Families of Uvalde Shooting Sue Meta, Gunmaker

Families of the victims from the 2022 Uvalde, Texas shooting are now suing social media giant Meta and a video game maker.

According to the lawsuits, the companies promoted deadly weapons to a generation of “socially vulnerable” young men, including the shooter who killed 19 children and two teachers during the attack.

The lawsuits claim that Instagram, Activision and Daniel Defense have been “partnering in a scheme that preys upon insecure, adolescent boys”, attorneys said.

“There is a direct line between the conduct of these companies and the Uvalde shooting,” the statement said. “This three-headed monster knowingly exposed him to the weapon, conditioned him to see it as a tool to solve his problems and trained him to use it.”

According to the suit, the gunman had been playing Call of Duty, a war-based video game, since he was 15 years old.

A few months following the tragedy, Uvalde’s school district pulled its embattled campus police force off the job following a wave of outrage over the hiring of a former state trooper who was part of the hesitant law enforcement response during the shooting.

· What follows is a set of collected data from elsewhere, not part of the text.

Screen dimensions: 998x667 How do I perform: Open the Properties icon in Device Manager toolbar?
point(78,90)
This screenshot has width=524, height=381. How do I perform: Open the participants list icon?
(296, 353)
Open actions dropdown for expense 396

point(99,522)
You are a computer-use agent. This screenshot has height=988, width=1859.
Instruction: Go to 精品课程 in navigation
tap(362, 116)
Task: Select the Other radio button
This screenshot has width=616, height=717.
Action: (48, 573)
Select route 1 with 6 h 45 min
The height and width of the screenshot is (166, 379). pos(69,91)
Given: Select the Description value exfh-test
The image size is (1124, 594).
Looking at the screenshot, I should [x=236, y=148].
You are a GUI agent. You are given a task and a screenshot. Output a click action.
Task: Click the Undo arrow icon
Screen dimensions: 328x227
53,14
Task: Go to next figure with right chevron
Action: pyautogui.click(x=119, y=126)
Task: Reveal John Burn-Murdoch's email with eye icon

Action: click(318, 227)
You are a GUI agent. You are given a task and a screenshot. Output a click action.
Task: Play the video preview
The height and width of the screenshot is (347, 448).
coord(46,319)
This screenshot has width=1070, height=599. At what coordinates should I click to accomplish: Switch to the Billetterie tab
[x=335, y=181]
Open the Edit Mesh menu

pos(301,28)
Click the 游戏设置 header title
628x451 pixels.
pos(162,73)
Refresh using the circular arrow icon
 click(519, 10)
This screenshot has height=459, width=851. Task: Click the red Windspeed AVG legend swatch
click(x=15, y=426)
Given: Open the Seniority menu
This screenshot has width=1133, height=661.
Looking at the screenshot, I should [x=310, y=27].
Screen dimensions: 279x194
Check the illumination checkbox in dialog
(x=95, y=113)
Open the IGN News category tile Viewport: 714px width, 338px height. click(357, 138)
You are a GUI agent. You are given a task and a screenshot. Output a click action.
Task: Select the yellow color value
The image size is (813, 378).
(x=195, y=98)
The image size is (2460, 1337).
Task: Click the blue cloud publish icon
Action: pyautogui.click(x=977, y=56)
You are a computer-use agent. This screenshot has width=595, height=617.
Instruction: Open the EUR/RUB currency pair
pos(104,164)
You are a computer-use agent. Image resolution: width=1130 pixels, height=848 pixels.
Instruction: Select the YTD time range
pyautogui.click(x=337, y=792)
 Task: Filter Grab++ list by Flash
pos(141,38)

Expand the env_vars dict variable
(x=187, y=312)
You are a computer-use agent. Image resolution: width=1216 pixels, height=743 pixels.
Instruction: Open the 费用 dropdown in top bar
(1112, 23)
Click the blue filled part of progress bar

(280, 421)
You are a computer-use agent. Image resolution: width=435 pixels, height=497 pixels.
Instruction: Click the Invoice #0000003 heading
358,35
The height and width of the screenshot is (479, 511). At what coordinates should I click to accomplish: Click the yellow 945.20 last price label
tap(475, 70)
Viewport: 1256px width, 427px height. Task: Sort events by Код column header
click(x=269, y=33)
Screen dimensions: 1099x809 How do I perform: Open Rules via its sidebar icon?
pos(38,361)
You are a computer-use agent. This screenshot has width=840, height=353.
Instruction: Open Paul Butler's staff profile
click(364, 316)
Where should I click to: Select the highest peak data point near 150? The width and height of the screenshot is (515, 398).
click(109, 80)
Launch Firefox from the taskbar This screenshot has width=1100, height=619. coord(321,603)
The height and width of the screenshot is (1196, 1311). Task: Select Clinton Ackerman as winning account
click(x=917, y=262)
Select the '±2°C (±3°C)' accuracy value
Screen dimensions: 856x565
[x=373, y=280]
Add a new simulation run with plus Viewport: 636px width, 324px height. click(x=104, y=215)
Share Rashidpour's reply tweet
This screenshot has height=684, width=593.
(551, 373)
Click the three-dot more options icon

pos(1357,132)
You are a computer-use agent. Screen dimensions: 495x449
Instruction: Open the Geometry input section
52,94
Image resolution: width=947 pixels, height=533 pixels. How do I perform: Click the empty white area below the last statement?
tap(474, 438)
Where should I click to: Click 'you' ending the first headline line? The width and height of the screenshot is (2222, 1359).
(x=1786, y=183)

School leaders also put two members of the district police department on administrative leave, one of whom chose to retire instead, according to a statement released at the time by the Uvalde Consolidated Independent School District. Remaining officers were to be reassigned to other jobs in the district.

Brett Cross, whose 10-year-old son Uziyah Garcia was among the victims, had been protesting outside the Uvalde school administration building at the time, demanding accountability over officers allowing the gunman with an AR-15-style rifle to remain in a fourth-grade classroom for more than 70 minutes.